BFTG Verbands-Webinar zum TabStMoG

Erdrosselungsgesetz TabStMoG

BFTG Verbands-Webinar zum TabStMoG

„Das Schlimmste, was uns bisher auf den Tisch gekommen ist“. So beschreibt Dustin Dahlmann (Vorsitzender des Händlerverbandes BFTG e. V.) die aktuellen Gesetzesbestreben des SPD geführten Finanzministeriums in Sachen Tabaksteuermodernisierung.

Schon viel erduldet

Und die Branche hatte in den letzten Jahren schon so einiges auf dem Tisch.
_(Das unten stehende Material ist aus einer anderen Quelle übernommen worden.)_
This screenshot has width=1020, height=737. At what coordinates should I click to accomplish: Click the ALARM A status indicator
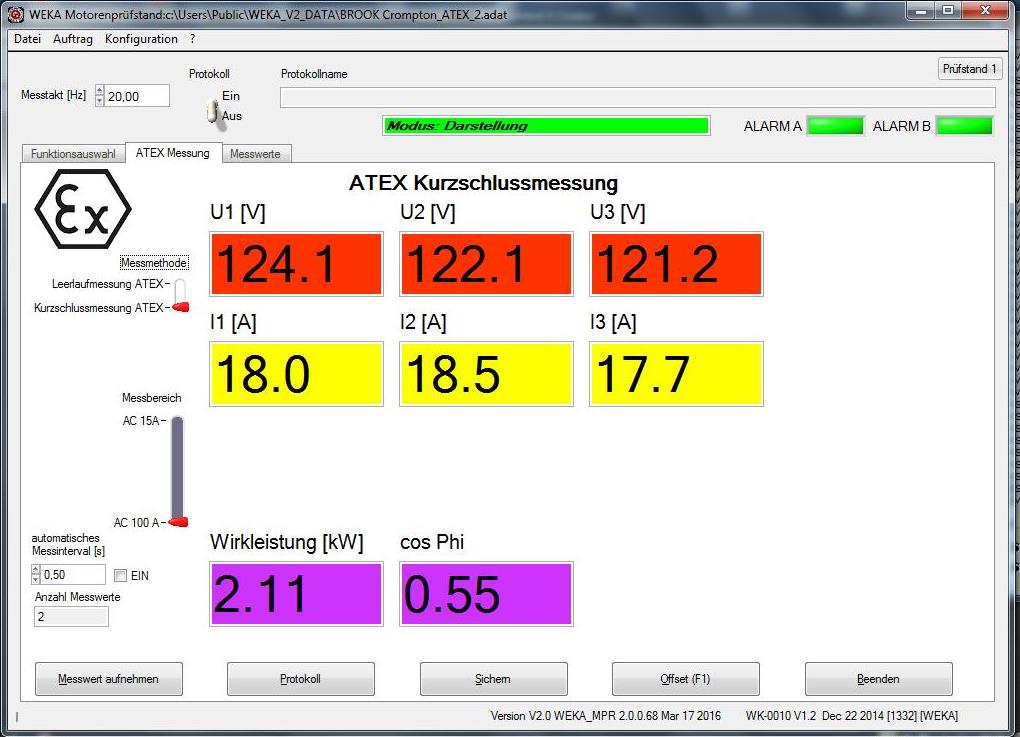click(x=833, y=125)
Nach der Mengenbegrenzung von nikotinhaltigen Flüssigkeiten 2016, den kriminellen Machenschaften einiger amerikanischer Drogendealer (EVALI) für die fälschlicherweise die E-Zigarettenbranche verurteilt wurde 2019 und dem fast vollständigen Werbeverbot 2020, nun das nächste Dankeschön des Finanzministers Olaf Scholz (SPD) dafür, dass die Branche auch in der Pandemiezeit für stete Steuereinnahmen (Gewerbesteuer, Umsatzsteuer, Lohnsteuer, Co2 Steuer, Ökosteuer, etc.) sorgte.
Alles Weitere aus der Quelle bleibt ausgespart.